Many modern documentation sites already have chatbots. Your knowledge base contents are chunked and retrieved based on your customer’s prompts. Chatbot’s response accuracy depends on content quality; thus, technical writers are structuring content to be AI-friendly. However, the new audience for the documentation site is an AI agent that reads your documentation and acts based on its inference. The AI agent accomplishes tasks on your behalf autonomously using your knowledge base content. Thus, it is becoming important to write content that is comprehensible by both humans and AI agents.

From One Audience to Two: What Changed

Human readers dislike repetition; thus, technical writers use tables, media artefacts, animated GIFs, and videos to improve the comprehensibility and engagement of their content. 

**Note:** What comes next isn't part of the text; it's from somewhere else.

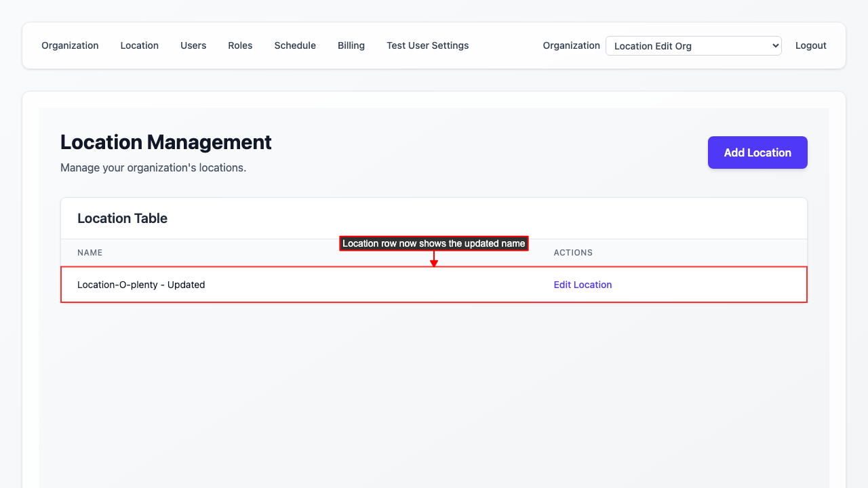The height and width of the screenshot is (488, 868).
Task: Navigate to the Roles page
Action: coord(240,45)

Many companies report that AI agents are visiting and reading their content more than human visitors do. AI bots drove about 2% of all web traffic (≈ 1 in 50 visits), up from about 0.5% in early 2025. This indicates the bot’s share quadrupled over the year.

Thus, it is important for technical writers to understand that their audience is changing, and that modern customers are more interested in using AI agents than in reading docs to accomplish tasks themselves.

How Humans and AI Read Documentation Differently

There is a significant difference between how human and AI agents consume documentation. 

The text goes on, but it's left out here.